The AP is the northern portion of the continent, and is surrounded by the Bellingshausen and the Weddell seas. It is about 1,500 km long, extending almost longitudinally between latitudes 63° S and 75°S, being composed of an internal plateau with a mean elevation of 1,500 m. Its width varies from 35 km in the far north to almost 300 km at latitude 75°S (Mendes Jr et al. 2022).

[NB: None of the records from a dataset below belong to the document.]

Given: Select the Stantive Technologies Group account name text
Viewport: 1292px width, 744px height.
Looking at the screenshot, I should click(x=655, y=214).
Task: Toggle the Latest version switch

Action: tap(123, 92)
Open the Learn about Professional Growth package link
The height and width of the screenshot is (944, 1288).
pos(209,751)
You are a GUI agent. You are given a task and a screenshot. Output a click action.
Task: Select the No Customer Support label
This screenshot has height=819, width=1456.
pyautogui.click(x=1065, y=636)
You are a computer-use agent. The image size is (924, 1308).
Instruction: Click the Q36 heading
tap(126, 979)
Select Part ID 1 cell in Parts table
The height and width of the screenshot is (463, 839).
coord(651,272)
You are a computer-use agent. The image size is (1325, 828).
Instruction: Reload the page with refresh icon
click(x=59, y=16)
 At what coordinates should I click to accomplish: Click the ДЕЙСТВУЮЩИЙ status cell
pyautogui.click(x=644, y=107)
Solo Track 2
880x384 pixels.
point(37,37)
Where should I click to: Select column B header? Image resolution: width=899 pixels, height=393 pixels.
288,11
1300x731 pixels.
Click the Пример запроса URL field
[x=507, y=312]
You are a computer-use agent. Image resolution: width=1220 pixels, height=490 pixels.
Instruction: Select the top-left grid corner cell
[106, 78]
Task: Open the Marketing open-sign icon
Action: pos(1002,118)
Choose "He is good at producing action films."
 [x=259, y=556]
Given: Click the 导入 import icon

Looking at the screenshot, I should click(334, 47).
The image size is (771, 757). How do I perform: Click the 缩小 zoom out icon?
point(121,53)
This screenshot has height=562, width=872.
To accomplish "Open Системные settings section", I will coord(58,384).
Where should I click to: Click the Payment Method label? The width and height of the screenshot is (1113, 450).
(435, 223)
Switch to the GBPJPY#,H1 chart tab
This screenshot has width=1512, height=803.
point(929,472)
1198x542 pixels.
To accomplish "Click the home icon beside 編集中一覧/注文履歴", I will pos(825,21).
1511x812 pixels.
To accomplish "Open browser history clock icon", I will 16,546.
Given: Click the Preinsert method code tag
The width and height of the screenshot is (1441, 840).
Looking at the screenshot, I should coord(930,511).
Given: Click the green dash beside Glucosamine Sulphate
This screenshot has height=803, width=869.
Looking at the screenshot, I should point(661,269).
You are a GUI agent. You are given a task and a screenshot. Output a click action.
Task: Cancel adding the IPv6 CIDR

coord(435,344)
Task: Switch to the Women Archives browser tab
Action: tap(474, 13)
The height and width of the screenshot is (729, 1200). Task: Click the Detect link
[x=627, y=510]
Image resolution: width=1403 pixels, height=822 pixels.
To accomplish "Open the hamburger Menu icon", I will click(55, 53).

This peninsula had strong and statistically significant warming over the last 60 years (Jones et al. 2019). Among other consequences, this increase in temperature caused significant changes in glacial systems of the Antarctic Peninsula, such as the decrease of seasonal sea ice, increasing trend in melting events, retreat of glacier fronts, and break-up and disintegration of ice shelves (Scambos et al. 2000, Cook & Vaughan 2010, Trusel et al. 2012, Bevan et al. 2020, Mendes Jr et al. 2022). The persistent and intense meltwater fluxes contributed to accelerate the retreat of Antarctic Peninsula ice shelves, as reported by Scambos et al. (2000), Van den Broeke (2005), Trusel et al. (2013), Bevan et al. (2020) and Mendes Jr et al. (2022). These losses currently contribute to global sea level rise (The IMBIE team 2018).
Dataset
In this study, we used image data from the Sentinel-1 (S1) mission, provided by a 5.405 GHz dual-polarization C-band SAR instrument, and processed as Level-1 Ground Range Detect (GRD) in dB (GEE 2022). This collection offers pre-processed products that have undergone essential processing steps using the European Space Agency’s (ESA) S1 Toolbox (ESA 2021). These steps include applying the orbit file, eliminating thermal noise, removing GRD border noise, performing radiometric calibration to σ°, and conducting Range-Doppler terrain correction. This pre-processing significantly simplifies the data analysis pipeline, requiring only the consideration of noise effects and radiometric terrain corrections. The data for the AP were available in Extra Wide (EW, 40 m spatial resolution) and in Interferometric Wide Swath (IW, 10 m spatial resolution) acquisition modes.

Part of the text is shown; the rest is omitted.